# Start of PROVIDED RECORDS

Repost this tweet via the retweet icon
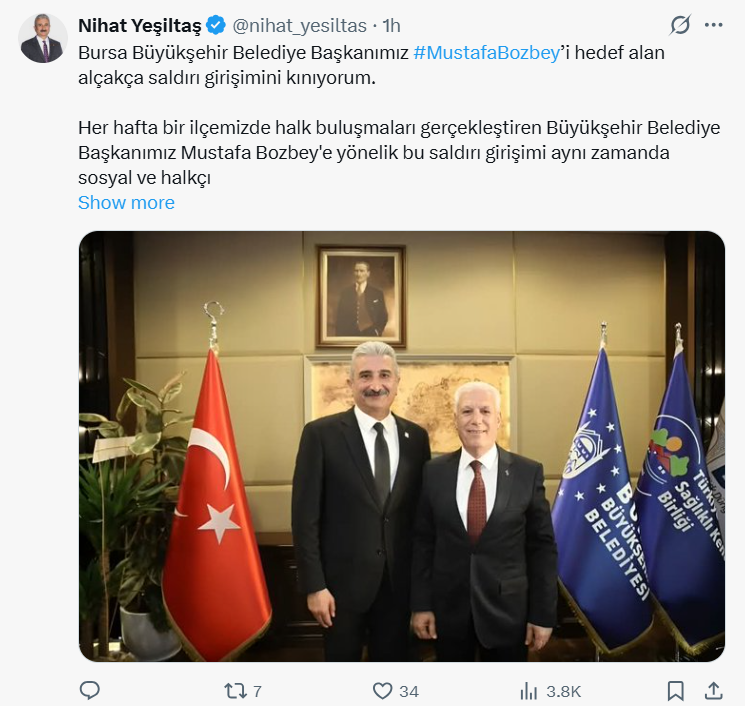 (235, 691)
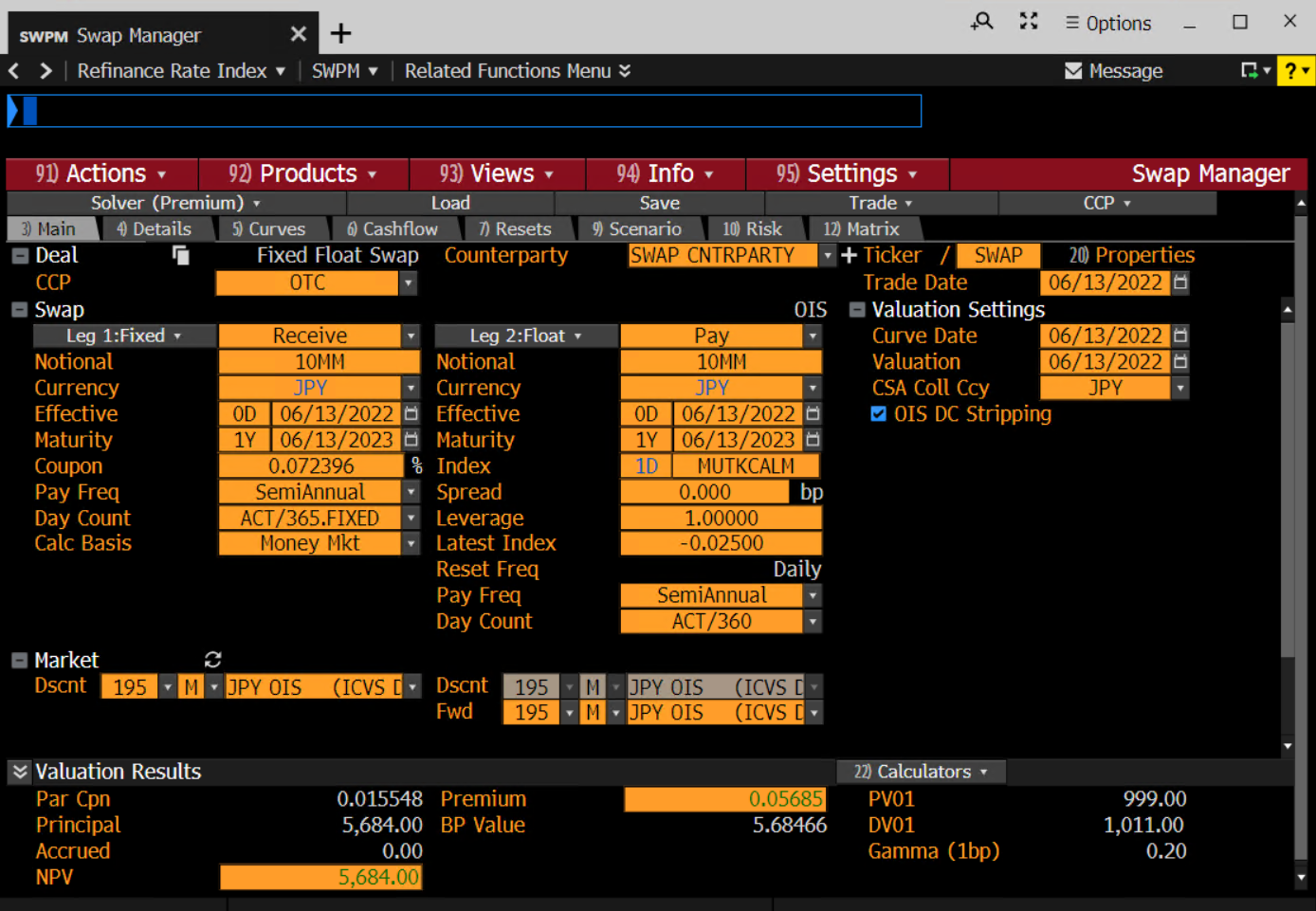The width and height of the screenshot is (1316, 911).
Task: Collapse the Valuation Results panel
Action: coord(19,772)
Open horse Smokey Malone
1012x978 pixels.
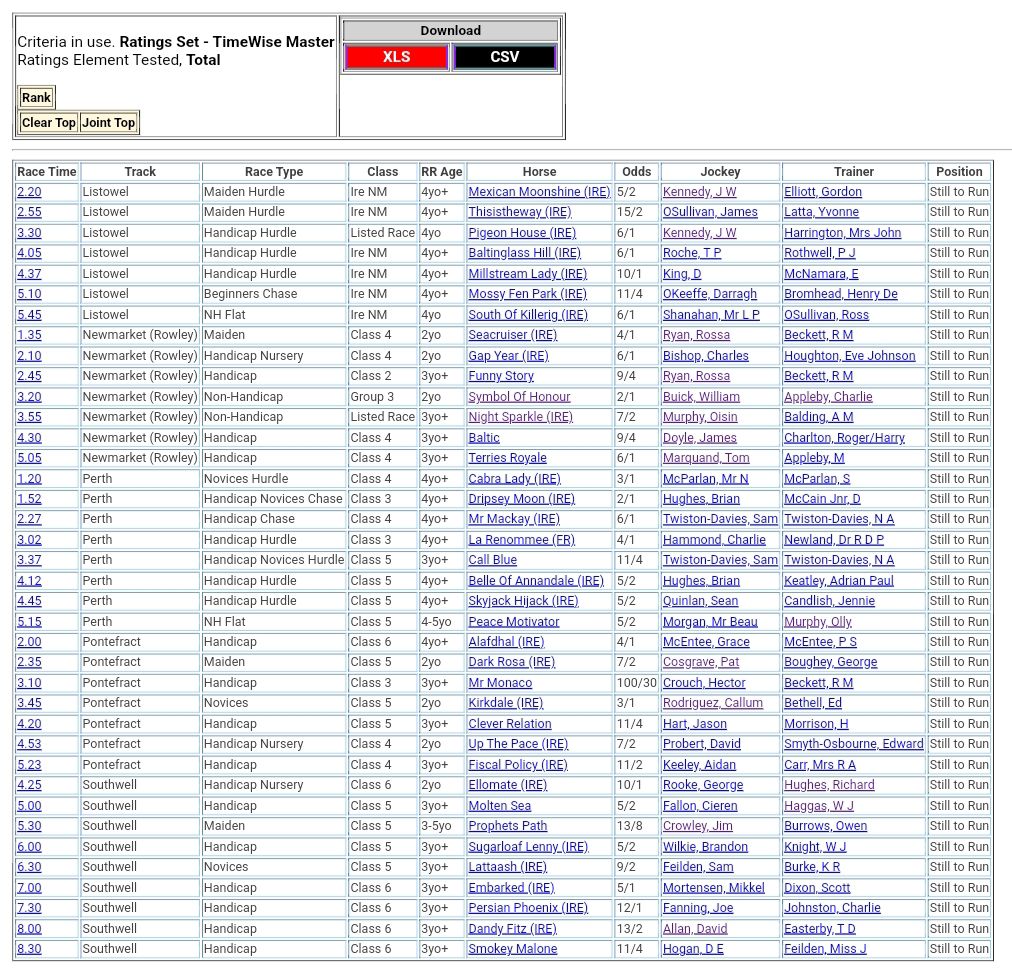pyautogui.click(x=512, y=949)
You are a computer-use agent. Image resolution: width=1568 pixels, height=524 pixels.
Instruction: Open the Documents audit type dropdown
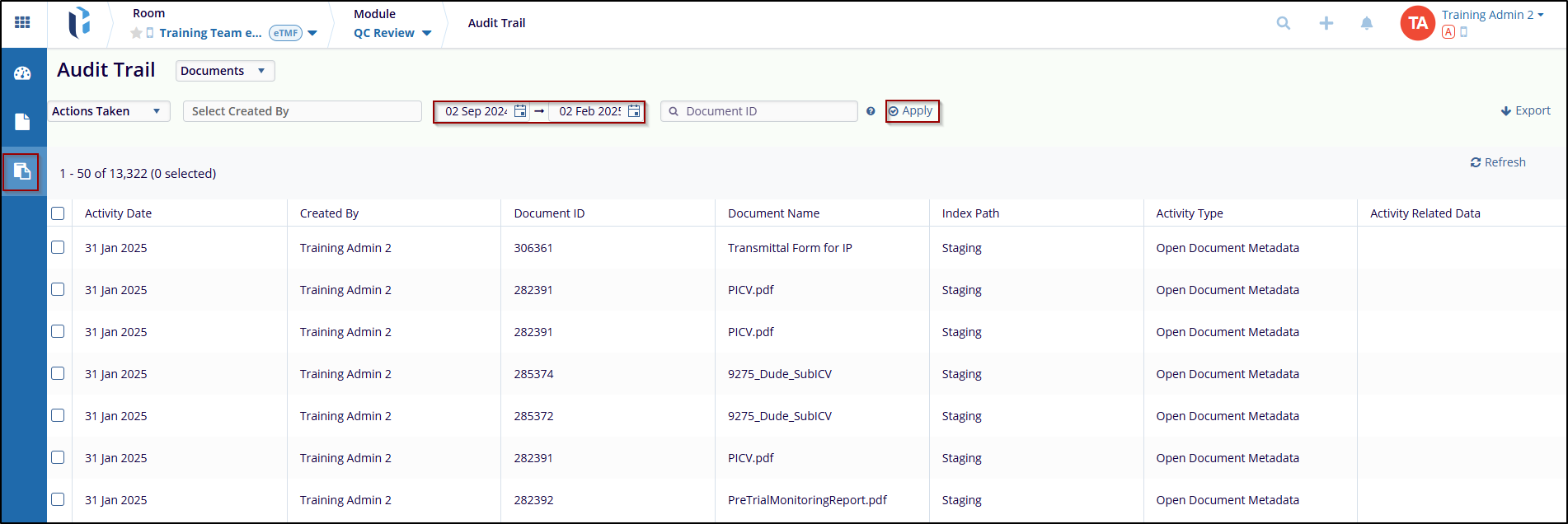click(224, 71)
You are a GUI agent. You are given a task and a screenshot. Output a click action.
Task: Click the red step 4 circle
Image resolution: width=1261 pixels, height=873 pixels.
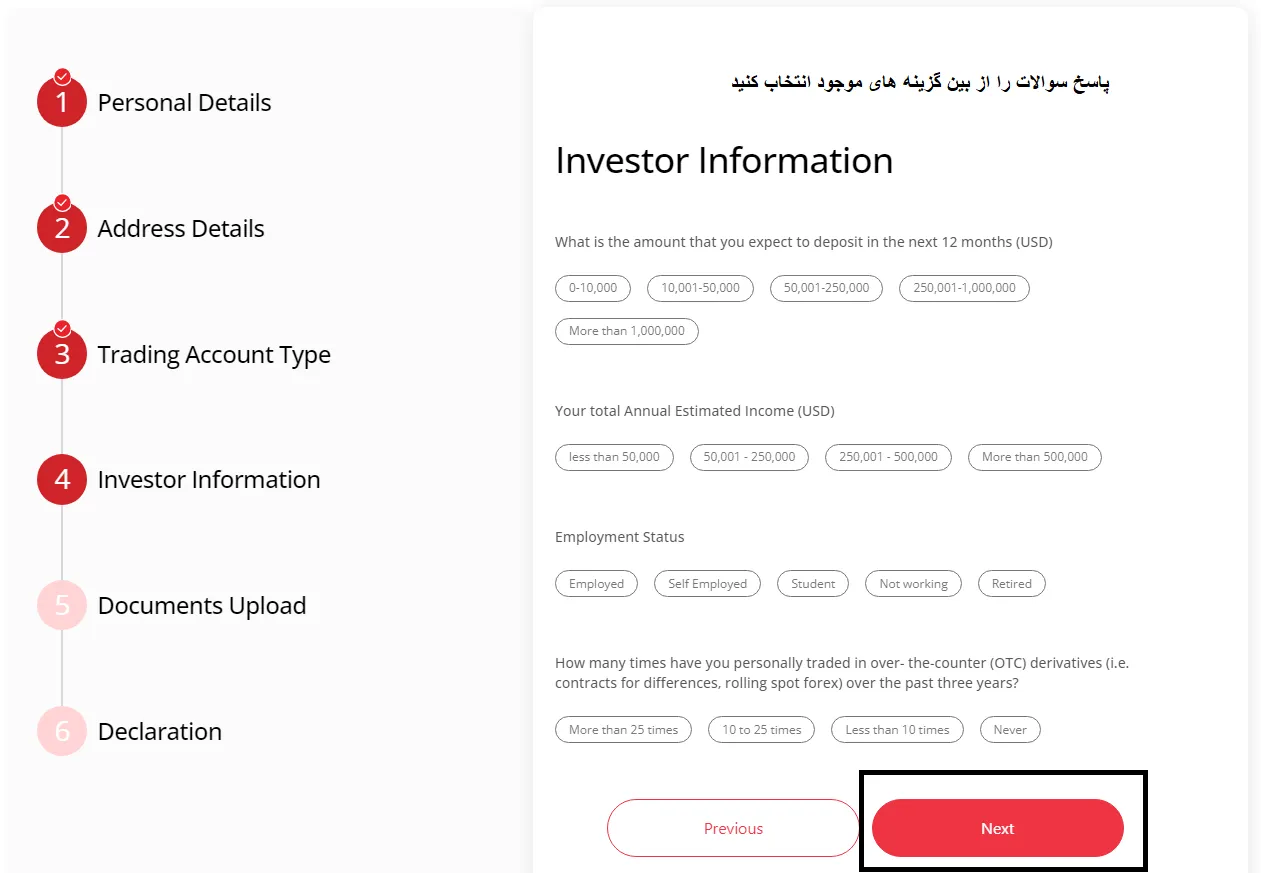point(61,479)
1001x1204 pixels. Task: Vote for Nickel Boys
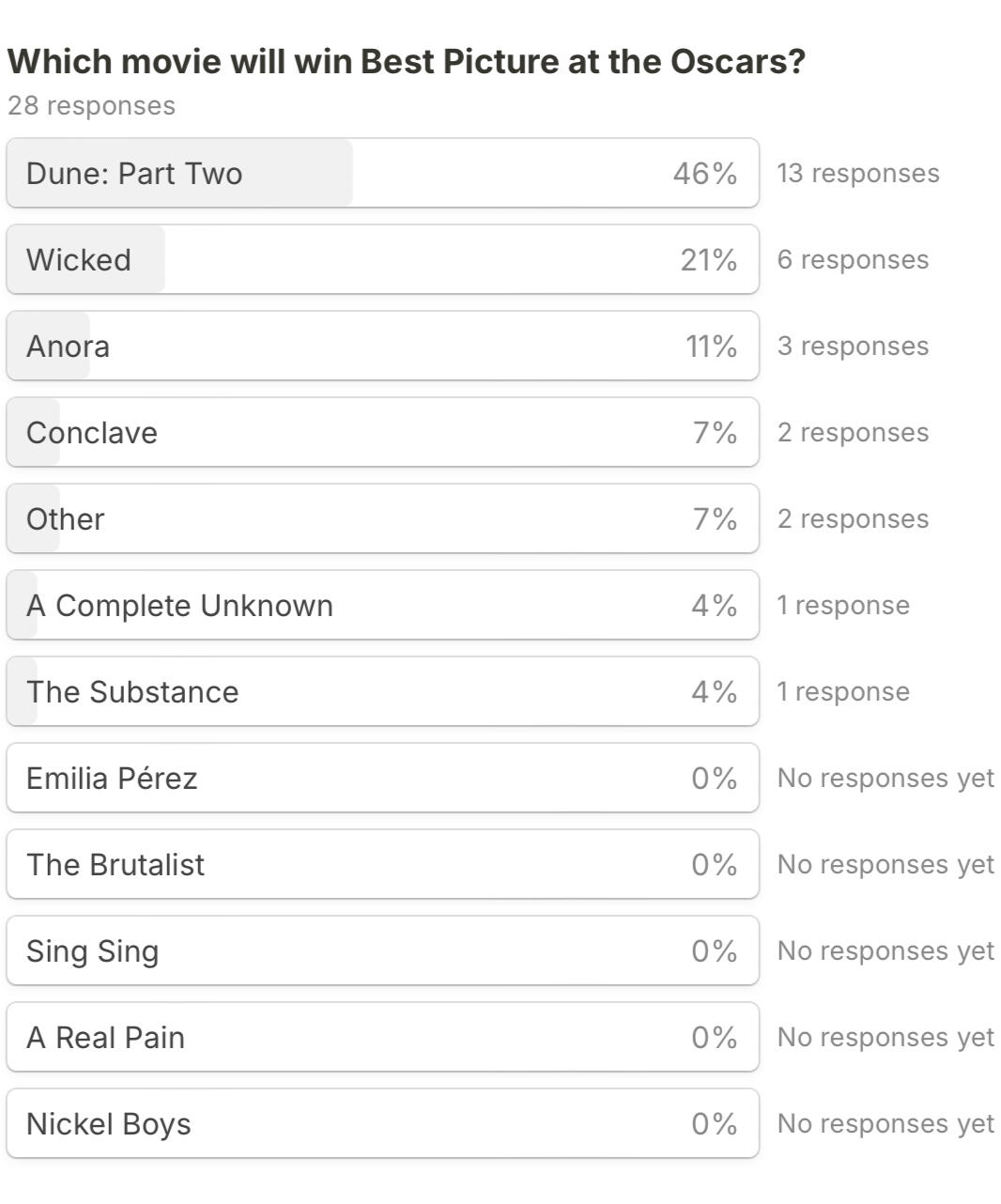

# End of PROVIDED RECORDS

(PROBLEM DETAILS): Reproduce every line of the data above word for word, leaving out the pictures.

(OUTPUT FOR THIS EXERCISE):
Repost this tweet via the retweet icon
 (235, 691)
The width and height of the screenshot is (1316, 911).
Task: Collapse the Valuation Results panel
Action: coord(19,772)
Open horse Smokey Malone
1012x978 pixels.
pyautogui.click(x=512, y=949)
You are a computer-use agent. Image resolution: width=1568 pixels, height=524 pixels.
Instruction: Open the Documents audit type dropdown
click(224, 71)
You are a GUI agent. You are given a task and a screenshot. Output a click action.
Task: Click the red step 4 circle
Image resolution: width=1261 pixels, height=873 pixels.
point(61,479)
1001x1204 pixels. Task: Vote for Nickel Boys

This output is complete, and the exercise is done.